** DATA TO USE follows **
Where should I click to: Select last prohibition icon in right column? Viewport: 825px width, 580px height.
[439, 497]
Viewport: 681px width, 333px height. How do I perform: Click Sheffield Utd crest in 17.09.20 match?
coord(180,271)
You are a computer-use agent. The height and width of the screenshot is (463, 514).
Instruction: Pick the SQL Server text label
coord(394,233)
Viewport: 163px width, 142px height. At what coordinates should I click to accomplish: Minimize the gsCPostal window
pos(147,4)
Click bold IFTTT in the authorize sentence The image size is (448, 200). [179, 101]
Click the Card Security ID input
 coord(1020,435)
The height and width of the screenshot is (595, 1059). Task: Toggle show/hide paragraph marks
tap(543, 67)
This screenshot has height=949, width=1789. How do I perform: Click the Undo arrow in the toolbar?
** End of DATA TO USE **
** DATA TO USE follows **
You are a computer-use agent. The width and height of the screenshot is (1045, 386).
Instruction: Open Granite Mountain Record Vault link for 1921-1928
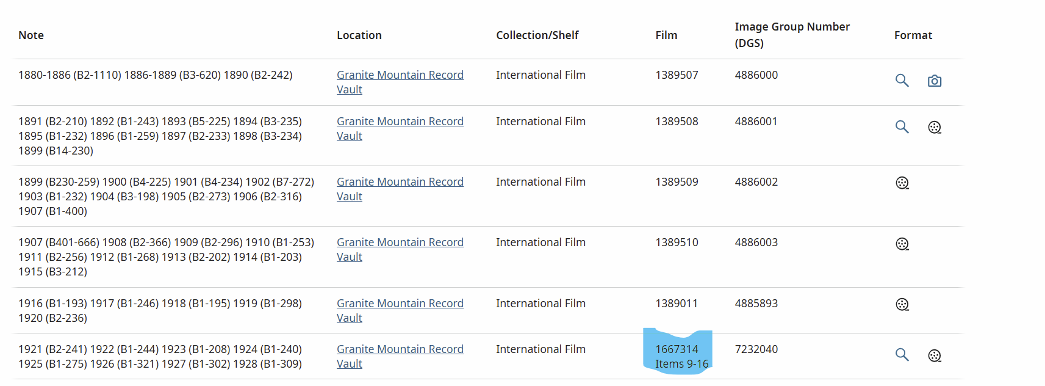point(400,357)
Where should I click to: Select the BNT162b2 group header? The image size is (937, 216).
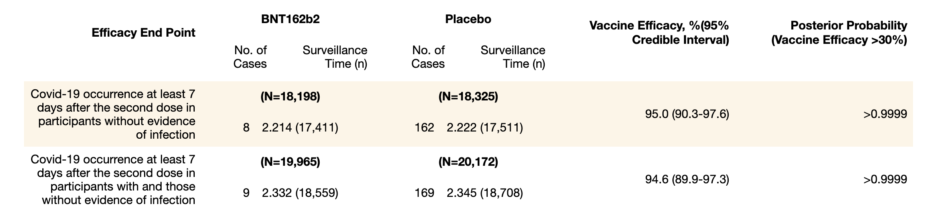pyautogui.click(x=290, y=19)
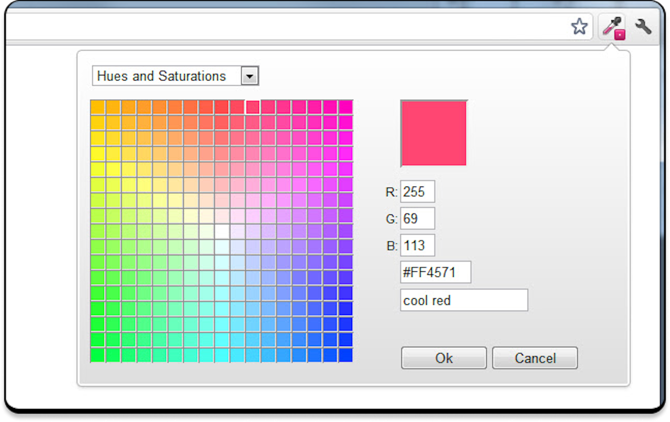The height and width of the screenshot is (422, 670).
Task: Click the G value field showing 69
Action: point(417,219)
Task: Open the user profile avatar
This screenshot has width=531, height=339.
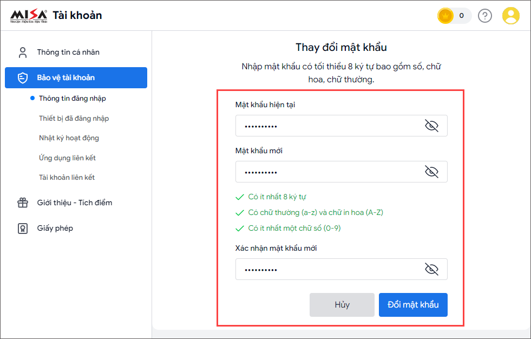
** End of DATA TO USE **
WHAT YOU HAVE TO DO » Nothing but the lines from the one with "Where should I click to: Select the" to the one with "This screenshot has width=531, height=339." above, both included, should be transcribed, exactly and without pictures.

COMPLETED EXERCISE »
Where should I click to: Select the BNT162b2 group header? The image size is (937, 216).
pyautogui.click(x=290, y=19)
The height and width of the screenshot is (422, 670).
Task: Click the G value field showing 69
Action: point(417,219)
Task: Open the user profile avatar
This screenshot has width=531, height=339.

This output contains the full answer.